Work required: Work out the number of lines with the word "computer" in the material below, then reply with that number only.

╭─ Entries provided

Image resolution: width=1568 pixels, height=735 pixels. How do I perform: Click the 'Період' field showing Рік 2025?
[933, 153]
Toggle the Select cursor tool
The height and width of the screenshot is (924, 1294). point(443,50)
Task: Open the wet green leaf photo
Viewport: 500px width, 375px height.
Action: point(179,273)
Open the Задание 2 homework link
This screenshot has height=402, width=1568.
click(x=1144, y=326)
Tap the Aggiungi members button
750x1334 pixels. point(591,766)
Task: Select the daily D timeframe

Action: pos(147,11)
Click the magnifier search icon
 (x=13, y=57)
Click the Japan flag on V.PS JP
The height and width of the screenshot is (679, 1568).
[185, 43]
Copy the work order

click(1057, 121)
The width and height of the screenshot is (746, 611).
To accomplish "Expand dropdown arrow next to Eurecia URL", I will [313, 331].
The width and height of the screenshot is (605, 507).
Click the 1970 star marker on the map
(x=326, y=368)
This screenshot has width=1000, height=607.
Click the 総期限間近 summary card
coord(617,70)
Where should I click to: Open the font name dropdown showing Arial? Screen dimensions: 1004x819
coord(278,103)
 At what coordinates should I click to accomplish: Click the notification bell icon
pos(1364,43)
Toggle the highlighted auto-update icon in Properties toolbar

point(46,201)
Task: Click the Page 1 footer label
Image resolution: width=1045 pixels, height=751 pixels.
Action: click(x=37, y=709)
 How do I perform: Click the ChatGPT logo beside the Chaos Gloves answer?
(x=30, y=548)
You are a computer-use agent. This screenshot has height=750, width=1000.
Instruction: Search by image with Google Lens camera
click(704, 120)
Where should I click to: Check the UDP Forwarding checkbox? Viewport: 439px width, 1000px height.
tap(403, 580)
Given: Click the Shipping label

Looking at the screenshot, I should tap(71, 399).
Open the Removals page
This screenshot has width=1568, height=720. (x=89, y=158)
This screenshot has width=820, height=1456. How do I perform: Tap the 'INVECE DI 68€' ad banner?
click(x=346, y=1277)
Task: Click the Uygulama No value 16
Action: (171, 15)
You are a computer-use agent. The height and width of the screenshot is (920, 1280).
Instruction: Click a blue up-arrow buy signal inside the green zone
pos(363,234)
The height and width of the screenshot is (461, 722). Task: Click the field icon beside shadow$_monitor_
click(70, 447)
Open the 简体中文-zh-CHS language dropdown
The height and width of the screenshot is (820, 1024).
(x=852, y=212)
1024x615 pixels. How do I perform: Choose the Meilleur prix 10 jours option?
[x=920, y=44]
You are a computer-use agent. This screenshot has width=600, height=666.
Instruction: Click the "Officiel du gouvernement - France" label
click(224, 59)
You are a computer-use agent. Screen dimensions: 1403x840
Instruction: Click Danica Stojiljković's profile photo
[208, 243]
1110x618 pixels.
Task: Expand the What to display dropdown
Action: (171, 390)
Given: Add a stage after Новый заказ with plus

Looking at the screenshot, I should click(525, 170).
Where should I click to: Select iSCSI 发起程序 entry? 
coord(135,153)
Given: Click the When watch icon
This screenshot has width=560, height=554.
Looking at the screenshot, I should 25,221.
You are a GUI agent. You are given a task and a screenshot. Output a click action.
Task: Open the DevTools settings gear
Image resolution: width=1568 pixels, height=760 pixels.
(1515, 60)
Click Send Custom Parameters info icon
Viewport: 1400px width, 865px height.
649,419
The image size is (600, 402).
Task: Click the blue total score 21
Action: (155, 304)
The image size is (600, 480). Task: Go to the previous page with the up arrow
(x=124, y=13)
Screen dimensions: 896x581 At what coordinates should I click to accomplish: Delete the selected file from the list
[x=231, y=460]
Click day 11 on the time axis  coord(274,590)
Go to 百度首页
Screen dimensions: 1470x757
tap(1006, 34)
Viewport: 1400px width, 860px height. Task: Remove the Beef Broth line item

╰─

Solution for this task: 4